In an upcoming issue of Nature Medicine, Fanxin Long, Ph.D., and colleagues report that knocking out a powerful molecular signaling mechanism within the bones of laboratory mice markedly enhanced bone buildup. The researchers are already investigating drugs that might duplicate that effect. Their aim is to find compounds that help restore healthy density to overly porous bones.

Fanxin Long

“Right now, bisphosphonates — drugs that slow bone breakdown — are the mainstays of therapeutics for osteoporosis,” said Long, assistant professor of medicine in the Division of Bone and Mineral Diseases and of developmental biology. “But these drugs don’t enhance bone buildup, so the microarchitecture of the bone isn’t restored if tiny fractures or defects develop. Over the long term, they can lead to brittle bones.”

Normally, bones are maintained in a healthy state throughout life by a careful balance between the activity of two kinds of bone cells — osteoblasts that deposit collagen and minerals in bone and osteoclasts that dissolve collagen and minerals. When osteoclasts are the more active cells, bone mass can decrease and osteoporosis can result.

The National Organization for Osteoporosis states that one in two women and one in four men over 50 will eventually suffer an osteoporosis-related fracture.

Bisphosphonates, marketed under the brand names Fosamax, Boniva and Actonel, work by inhibiting osteoclasts. Only one FDA-approved drug, Forteo, a synthetic version of human parathyroid hormone, is designed to stimulate bone formation. The drug has to be injected daily, making it difficult to administer.

“My lab is interested in identifying reagents that will stimulate primitive cells in the bone to become osteoblasts, the cells that add new bone material,” Long said. “There is clearly a need for these types of reagents for osteoporosis treatment.”

A breakthrough came while the researchers were studying how immature bone cells turn into osteoblasts. They were interested in a particular molecular messenger, called Notch, that directs the maturation of many kinds of immature cells.

The scientists developed mice that had no Notch in their bones and saw that their bones grew much denser than usual because the number of osteoblasts increased threefold.

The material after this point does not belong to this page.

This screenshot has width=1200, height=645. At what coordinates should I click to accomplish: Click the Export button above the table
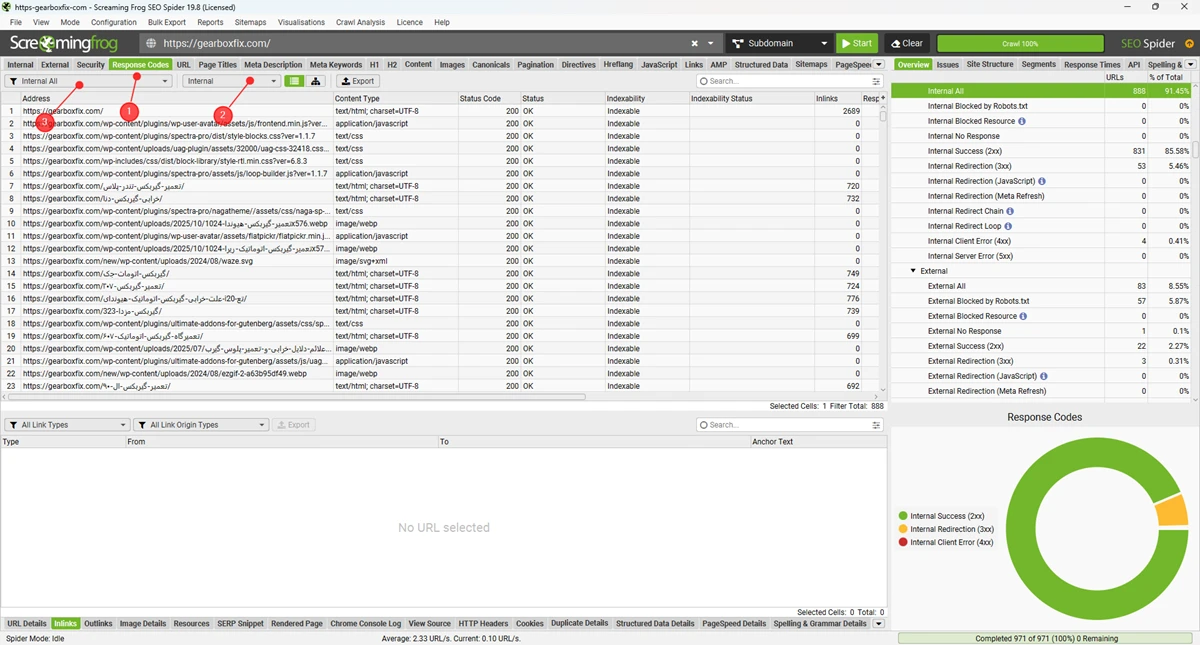(357, 81)
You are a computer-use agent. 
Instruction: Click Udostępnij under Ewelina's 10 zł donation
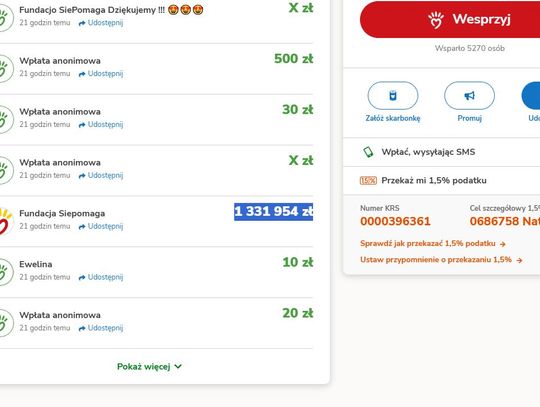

Further testing confirmed that Notch inhibits the development of immature bone marrow cells into osteoblasts, a fact that was not known before.

“By removing Notch, we pushed precursor cells within the bone marrow to become osteoblasts,” Long said.

Long cautioned that sustained inhibition of Notch in the bone marrow can also rev up osteoclast production. This was previously shown in a research collaboration between Long; Steven Teitelbaum, M.D., the Wilma and Roswell Messing Professor of Pathology and Immunology; Raphael Kopan, Ph.D., professor of developmental biology, and colleagues, published in the Journal of Biological Chemistry in December 2007.

“It’s possible that giving a Notch inhibitor at a low dose or for a short time could stimulate bone formation without overly increasing bone resorption,” Long said.

Long said drugs are already in development that can interfere with Notch signaling.

“There is a robust effort to develop chemicals that inhibit one of the enzymes in the Notch pathway because the same enzyme is implicated in Alzheimer’s disease,” he said.

Working through the University’s Office of Technology Management, Long has filed for a patent for the use of Notch chemical inhibitors to stimulate bone formation.